Spontaneous activity is a ubiquitous feature of neural dynamics in the brain, but has no counterpart in artificial information processing machines. It has been suggested that spontaneous activity is not mere noise, but plays active roles in cortical information processing. In my talk, I first present a class of recurrent neural network models that well replicate various statistical features of spontaneous neuronal activity in the hippocampus and neocortex. A key element of these models is long-tailed, typically lognormal, EPSP distributions that were found in both neocortex and hippocampus. These models predict that irregular firing in spontaneous active states is constituted of vast many spike sequences propagating stochastically through local cortical circuits. In the second part, I will use this feature of spontaneous activity to model “preplay” events found in the hippocampus of rodents performing a spatial navigation task. Preplay is a phenomenon in which spontaneous sequences are turned into place-cell sequences during spatial navigation, though some controversial argument exists.
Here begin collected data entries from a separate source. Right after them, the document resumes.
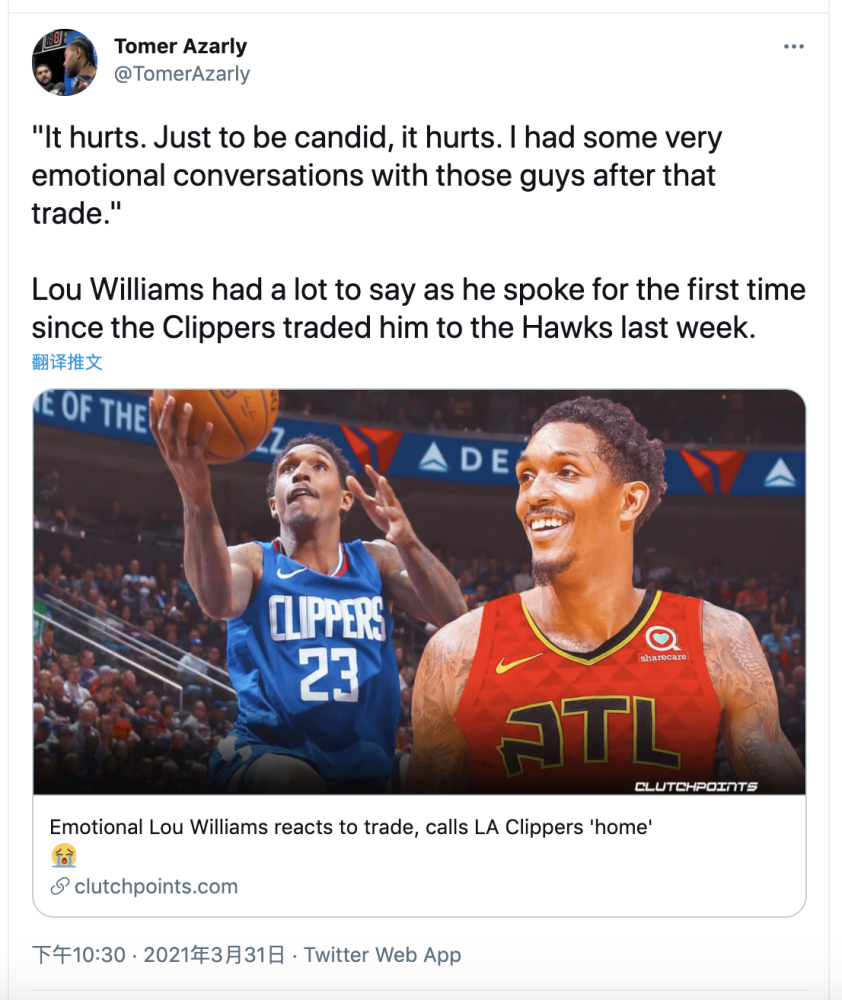Image resolution: width=842 pixels, height=1000 pixels.
Task: Click the number 23 on the Clippers jersey
Action: (329, 674)
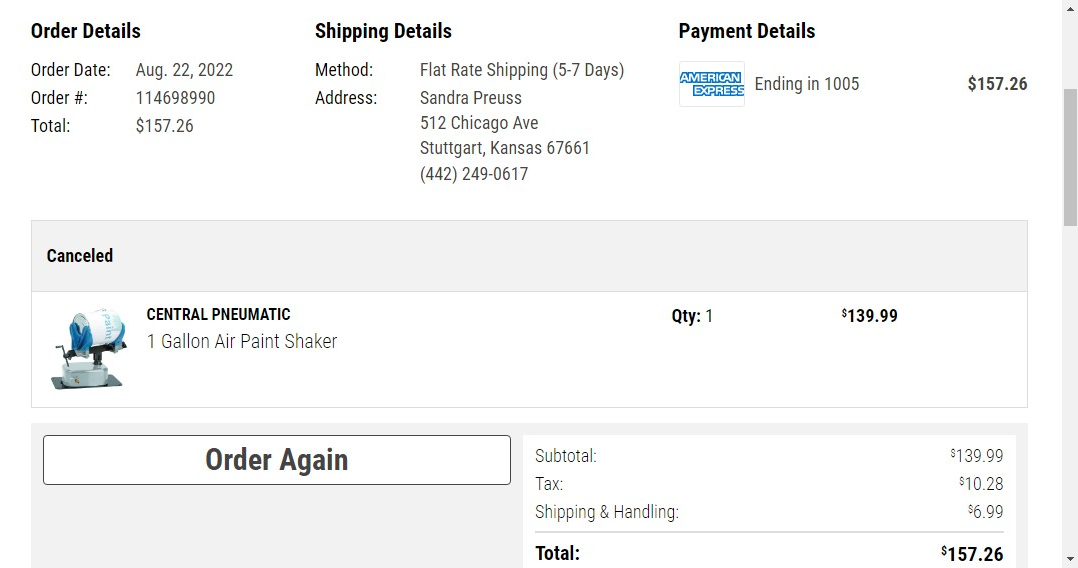The height and width of the screenshot is (568, 1078).
Task: Click the phone number (442) 249-0617
Action: 474,173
Preplay is conceptually intriguing because it suggests that the innate structure of cortical circuits is useful for information coding. Our model suggests that the dendrites of pyramidal cells perform canonical correlation analysis between distal dendritic inputs and proximal dendritic inputs to robustly associate internally driven activity sequences with sensory sequences.
Biography
Dr. Tomoki Fukai is the team leader of the Laboratory for Neural Circuit Theory at Riken Brain Science Institute.